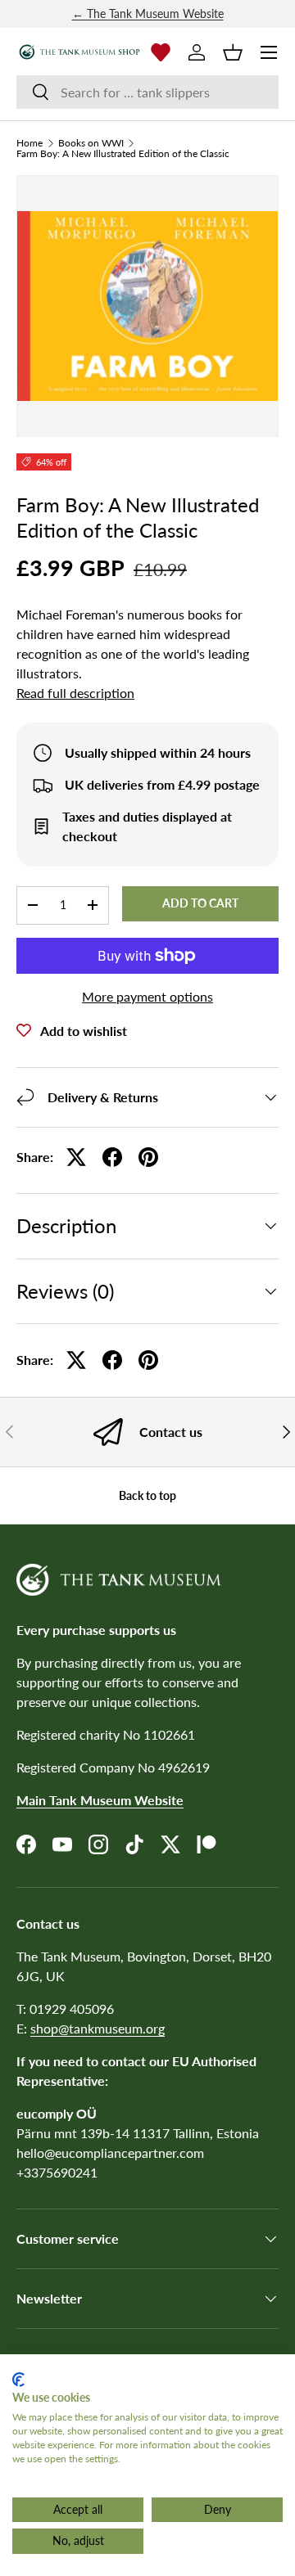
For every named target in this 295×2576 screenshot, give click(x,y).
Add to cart (200, 903)
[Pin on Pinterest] (148, 1157)
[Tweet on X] (76, 1157)
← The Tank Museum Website (148, 13)
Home (29, 143)
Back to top (147, 1495)
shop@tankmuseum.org (97, 2028)
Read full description (75, 692)
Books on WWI (91, 143)
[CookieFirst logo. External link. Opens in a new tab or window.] (18, 2379)
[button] (233, 52)
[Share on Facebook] (112, 1157)
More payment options (147, 996)
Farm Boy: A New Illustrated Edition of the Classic (122, 154)
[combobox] (147, 92)
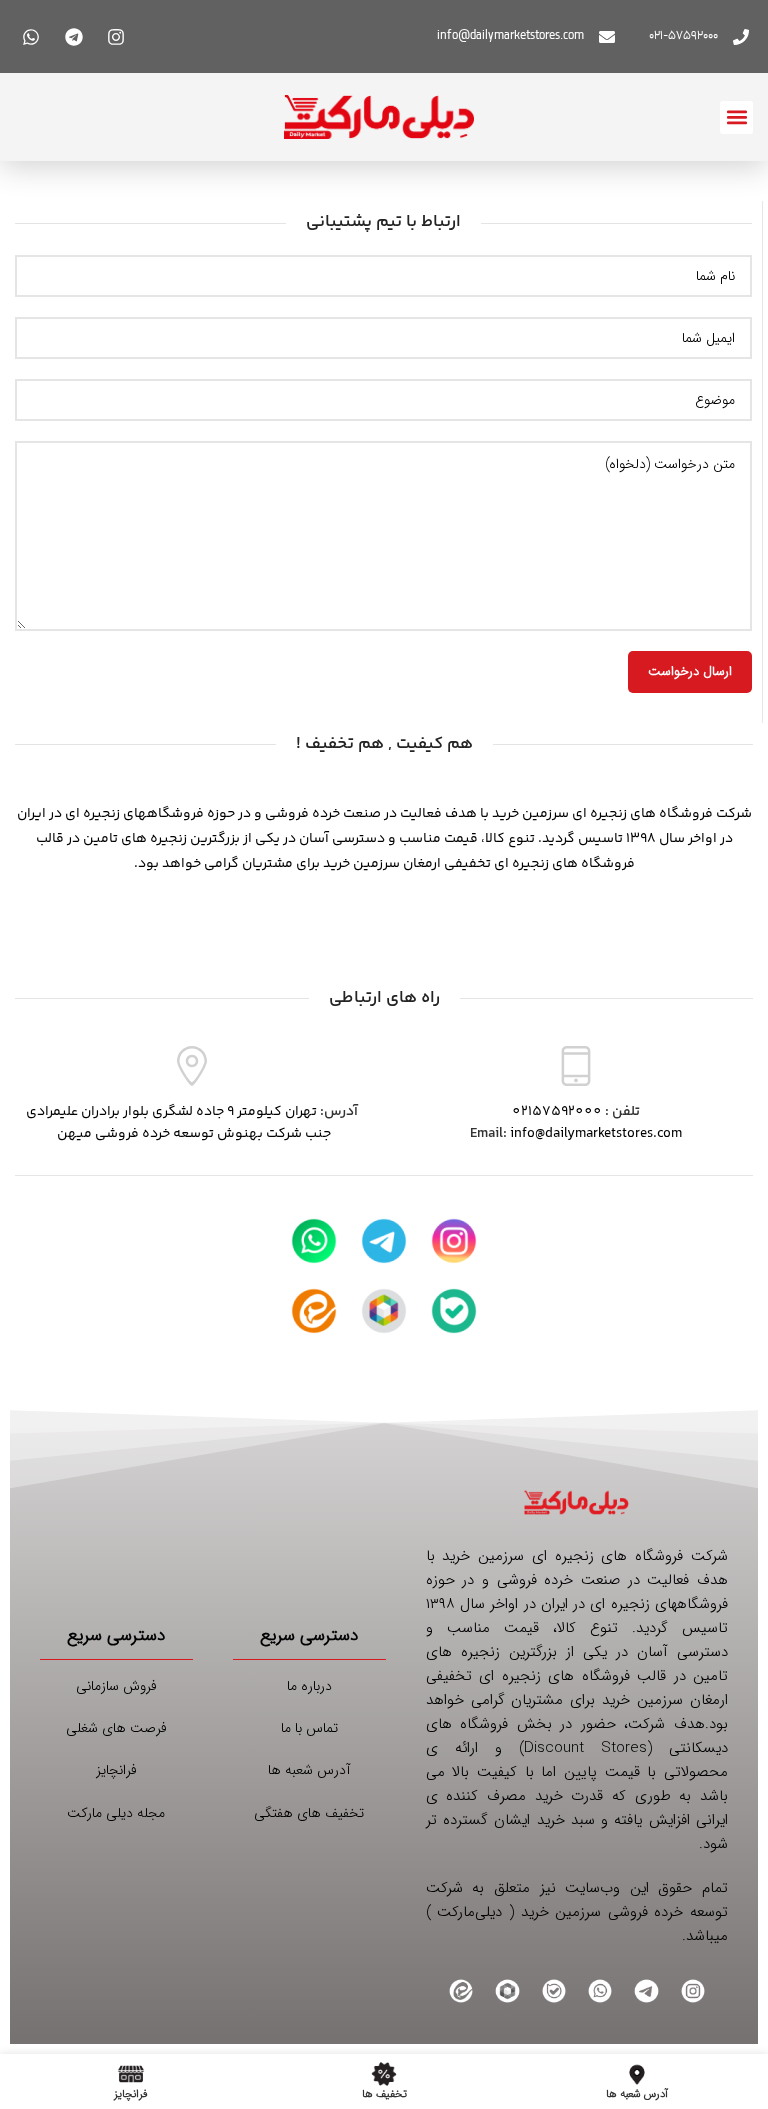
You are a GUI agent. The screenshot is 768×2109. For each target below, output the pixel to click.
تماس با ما (309, 1728)
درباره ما (309, 1686)
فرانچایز (116, 1770)
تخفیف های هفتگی (309, 1813)
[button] (736, 117)
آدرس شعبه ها (309, 1770)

■ DIRECTIONS
Provide only the count of lines in the data above that include the string "screenshot".

■ WRITTEN SOLUTION
2